Ribeirão Preto (SP): cidade tem 100 mil animais abandonados nas ruas

Ribeirão Preto (SP): cidade tem 100 mil animais abandonados nas ruas
Entidades acreditam que a solução seria a castração imediata destes animais - Foto: Divulgação - Allan Ribeiro

Ribeirão Preto tem cerca de 100 mil animais que estão abandonados nas ruas. A estimativa foi levantada por instituições e ONGs que trabalham em favor dos cães e gatos. Média de um animal abandonado para cada seis habitantes da cidade.

Na última semana, representantes dessas entidades se reuniram com parlamentares da Câmara Municipal de Ribeirão Preto para debateram qual a melhor saída para solucionar o abandono de animais.

O vereador Jorge Parada é um dos que estavam presentes nessa reunião. Ele possuía a ideia de criar um Samu animal para ajudar estes que estão abandonados, mas foi convencido de que não é esta a solução.

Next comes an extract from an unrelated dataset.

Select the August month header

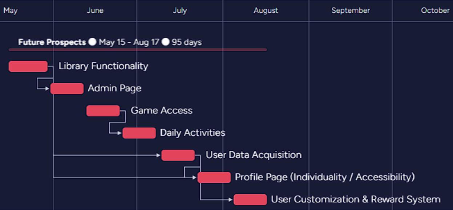coord(266,10)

“Não existe um censo oficial. A população é grande. Estima-se que, entre animais domésticos e que vivem nas ruas, exista um animal para cada três pessoas em Ribeirão Preto. Nós fizemos uma reunião inicialmente para discutir a criação desse Samu animal, mas é preciso investir em cuidados como controle, para não enxugarmos gelo. Hoje isso praticamente não existe em Ribeirão Preto”, fala.

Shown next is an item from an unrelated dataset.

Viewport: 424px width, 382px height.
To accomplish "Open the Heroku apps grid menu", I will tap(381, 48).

O parlamentar acredita que não existe uma política de proteção aos animais na cidade. “E isso incluiria a castração animal. Esse é um número expressivo. Temos aqui pessoas irresponsáveis que pegam os animais e os largam nas ruas e com isso, a população vai aumentando. É realmente triste o que tem acontecido em Ribeirão Preto. Apesar de nós termos uma política para isso. Não vemos efetividade”, diz.

Jorge Parada está envolvido na causa
Jorge Parada está envolvido na causa

Visão

Andreia Bombonato está a frente da ONG Focinhos SA. Ela confirma que não existe um censo animal, mas que isso está errado. “É de responsabilidade da Prefeitura, por meio da Coordenadoria de Bem Estar Animal, realizar esse censo animal anualmente, mas isso não é feito. Tanto que nós ficamos as escuras sem saber o número certo de animais, para que possamos realizar um diagnóstico e depois termos um plano de ação”.

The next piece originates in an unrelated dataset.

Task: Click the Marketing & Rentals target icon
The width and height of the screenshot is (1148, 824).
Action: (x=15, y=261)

Segundo ela, o que deveria ser prioridade na Prefeitura é uma política pública de castração. “As ONGs já realizam esse serviço. São cerca de 10 mil castrações ao ano, mas os animais nas ruas não são castrados e eles se reproduzem em uma velocidade muito grande. Os cachorros vão a cada seis meses e gatos a cada quatro meses. Então, só resgatar não basta. Se não fizer a castração em massa, o problema vai continuar. Precisamos que haja essa política. Seria interessante que até nos próximos cinco anos, houvesse a castração de pelo menos 90% deste animais, pois quando eles pararem de se reproduzir, o número vai diminuir”.

Segundo a empresária, a expectativa de vida de um animal que vive na rua é baixa. “É de 3 a 5 anos, no máximo. Se houver o controle de reprodução, conseguiremos colocar um ponto final do problema. É possível e viável, basta uma boa vontade”.

Outro lado

O Poder Executivo confirma que não é possível mensurar oficialmente a quantidade de animais que vivem nas ruas. Em nota, a Prefeitura alega que é realizado o recolhimento de animais debilitados, incluindo doentes, atropelados e que sofreram maus-tratos. Esses animais são tratados, recuperados, castrados e disponibilizados para a adoção.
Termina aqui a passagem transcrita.